Abstract CYP enzyme induction is a sensitive biomarker for phenotypic metabolic competence of in vitro test systems; it is a key event associated with thyroid disruption, and a biomarker for toxicologically relevant nuclear receptor-mediated pathways. This paper summarises the results of a multi-laboratory validation study of two in vitro methods that assess the potential of chemicals to induce cytochrome P450 (CYP) enzyme activity, in particular CYP1A2, CYP2B6, and CYP3A4. The methods are based on the use of cryopreserved primary human hepatocytes (PHH) and human HepaRG cells. The validation study was coordinated by the European Union Reference Laboratory for Alternatives to Animal Testing of the European Commission’s Joint Research Centre and involved a ring trial among six laboratories.
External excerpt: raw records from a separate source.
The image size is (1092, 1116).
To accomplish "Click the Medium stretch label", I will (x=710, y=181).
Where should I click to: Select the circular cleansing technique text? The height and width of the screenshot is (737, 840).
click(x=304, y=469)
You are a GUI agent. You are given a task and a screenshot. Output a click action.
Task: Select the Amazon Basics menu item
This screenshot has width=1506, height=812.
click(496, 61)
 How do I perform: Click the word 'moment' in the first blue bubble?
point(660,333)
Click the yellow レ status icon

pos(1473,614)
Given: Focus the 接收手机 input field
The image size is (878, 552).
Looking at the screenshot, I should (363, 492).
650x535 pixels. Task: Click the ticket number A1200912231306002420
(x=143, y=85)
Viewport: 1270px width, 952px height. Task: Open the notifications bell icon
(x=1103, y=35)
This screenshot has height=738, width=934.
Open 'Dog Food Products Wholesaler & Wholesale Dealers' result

The reproducibility was assessed within and between laboratories using a validation set of 13 selected chemicals (known human inducers and non-inducers) tested under blind conditions. The ability of the two methods to predict human CYP induction potential was assessed. Chemical space analysis confirmed that the selected chemicals are broadly representative of a diverse range of chemicals. The two methods were found to be reliable and relevant in vitro tools for the assessment of human CYP induction, with the HepaRG method being better suited for routine testing. Recommendations for the practical application of the two methods are proposed.